Geographers are experimenting with forms of co- and collective authorship with research participants/partners, and among themselves. Janet Townsend (Townsend et al. 1995) co-authored one of the earliest examples and our own collaborative work (e.g. mrs kinpaisby 2008; mrs c kinpaisby-hill 2011) draws strength from the feminist and collectivist spirit of the Women and Geography Study Group (1997) and ‘J. K. Gibson-Graham’ (e.g. 2005). Our pseudonyms reflect the impossibility of separating out our contributions and are gestures to the absence of ordinary voices in scholarship, aiming to disrupt the ‘game’ of individualistic publishing and citation (see also the Autonomous Geographies Collective 2010; Ian Cook et al. 2008 and Participatory Geographies Research Group 2012). Elsewhere, the chasm between critical geographers’ stated commitment to radical praxis and justice, and the privileging of academic publication reinforces the position of ‘the university’ as a distanced ivory tower (see also Berg 2004).
Collective writing and participatory publications involve challenges. The process requires genuine alliances and commitment to negotiate differences in priorities, interpretations, ‘voice’, and divisions of time and labour (Cahill and Torre 2007) and the necessary compromises may not always yield radical results. There are also risks involved in breaking the rules of the citation game that privilege publication of single authored articles in elite journals. However, with a suitable degree of critical reflexivity and strategic planning, participatory and collaborative authorship can address some of the issues of representation and accountability that have troubled some geographers, and result in more rigorous and multifaceted scholarship that makes a difference.
Five reasons for publishing collaboratively are to:
Explicitly acknowledge that we are never ‘lone scholars’ and that all knowledge is collectively produced.
Involve reciprocity that formally recognises the time and expertise others contribute to making research projects work; ensuring research benefits extend beyond academic careers, institutions and priorities.
Open academic debate to the informed opinions of a wider range of people to address class, race and gender-based inequalities in knowledge construction and engage directly with the vexed politics of ‘representation’.
Improve scholarship, rigour, validity and the ‘fit’ of theory, as outputs become negotiated texts reflecting a range of experiences, voices and expertise.
Challenge the predominance of competitive and individualistic career paths, and contribute to the movement to disrupt academic institutional structures that increasingly favour certain types and outputs of scholarship as proxies for quality (Pain et al. 2011).
About this guide
Publishing is a crucial, but sometimes daunting and unexplained, part of academic life. All academic geographers are supposed to do it, but there are few formal guidelines about how best it should be done.
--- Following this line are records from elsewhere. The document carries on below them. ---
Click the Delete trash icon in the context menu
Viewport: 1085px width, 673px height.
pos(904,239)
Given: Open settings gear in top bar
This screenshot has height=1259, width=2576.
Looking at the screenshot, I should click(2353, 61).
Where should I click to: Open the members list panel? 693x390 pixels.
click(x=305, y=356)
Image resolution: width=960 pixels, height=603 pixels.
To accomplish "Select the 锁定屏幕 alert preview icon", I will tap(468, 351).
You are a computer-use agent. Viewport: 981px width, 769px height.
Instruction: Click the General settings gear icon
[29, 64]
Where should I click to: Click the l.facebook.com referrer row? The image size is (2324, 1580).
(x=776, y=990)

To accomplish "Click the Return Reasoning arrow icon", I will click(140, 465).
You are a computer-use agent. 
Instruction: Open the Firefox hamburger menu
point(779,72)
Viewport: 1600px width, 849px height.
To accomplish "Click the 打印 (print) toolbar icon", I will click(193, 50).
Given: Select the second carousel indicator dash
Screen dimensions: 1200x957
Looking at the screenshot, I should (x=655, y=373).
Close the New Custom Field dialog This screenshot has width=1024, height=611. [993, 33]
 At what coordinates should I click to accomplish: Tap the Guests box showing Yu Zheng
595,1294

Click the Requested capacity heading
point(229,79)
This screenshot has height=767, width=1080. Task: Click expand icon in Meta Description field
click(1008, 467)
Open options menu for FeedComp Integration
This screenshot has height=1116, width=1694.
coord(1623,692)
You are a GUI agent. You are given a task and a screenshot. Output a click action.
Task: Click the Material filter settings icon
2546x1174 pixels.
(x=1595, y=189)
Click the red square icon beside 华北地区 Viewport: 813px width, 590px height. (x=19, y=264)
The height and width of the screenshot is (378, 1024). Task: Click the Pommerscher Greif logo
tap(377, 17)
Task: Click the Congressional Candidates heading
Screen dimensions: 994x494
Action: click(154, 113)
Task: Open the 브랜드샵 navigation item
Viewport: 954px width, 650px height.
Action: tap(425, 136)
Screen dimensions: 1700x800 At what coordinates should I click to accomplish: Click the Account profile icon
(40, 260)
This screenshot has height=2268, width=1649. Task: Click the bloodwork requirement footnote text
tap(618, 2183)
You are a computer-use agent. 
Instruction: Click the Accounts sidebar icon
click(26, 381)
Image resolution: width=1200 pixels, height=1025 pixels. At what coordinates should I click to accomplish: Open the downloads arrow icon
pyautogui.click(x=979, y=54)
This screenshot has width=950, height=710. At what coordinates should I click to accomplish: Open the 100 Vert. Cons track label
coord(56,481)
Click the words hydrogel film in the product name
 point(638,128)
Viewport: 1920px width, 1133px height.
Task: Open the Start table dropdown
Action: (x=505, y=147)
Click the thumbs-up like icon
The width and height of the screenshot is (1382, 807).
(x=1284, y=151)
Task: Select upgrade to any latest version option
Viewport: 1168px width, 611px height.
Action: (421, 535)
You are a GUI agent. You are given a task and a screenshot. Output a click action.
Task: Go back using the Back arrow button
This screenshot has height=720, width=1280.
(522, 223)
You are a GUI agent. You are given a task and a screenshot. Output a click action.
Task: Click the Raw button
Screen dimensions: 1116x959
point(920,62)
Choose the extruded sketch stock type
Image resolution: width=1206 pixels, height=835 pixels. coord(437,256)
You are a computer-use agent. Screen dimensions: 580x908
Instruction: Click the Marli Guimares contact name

Many of us discover how to publish by trial and error or through the mentoring and support of colleagues. Publishing and academic landscapes also change, presenting new challenges to established academics. The publishing and getting read guides have four main aims: to provide clear, practical and constructive advice about how to publish research in a wide range of forms; to encourage you to think strategically about your publication profile and plans; to set out some of the opportunities and responsibilities you have as an author; and to support you in getting your published research read.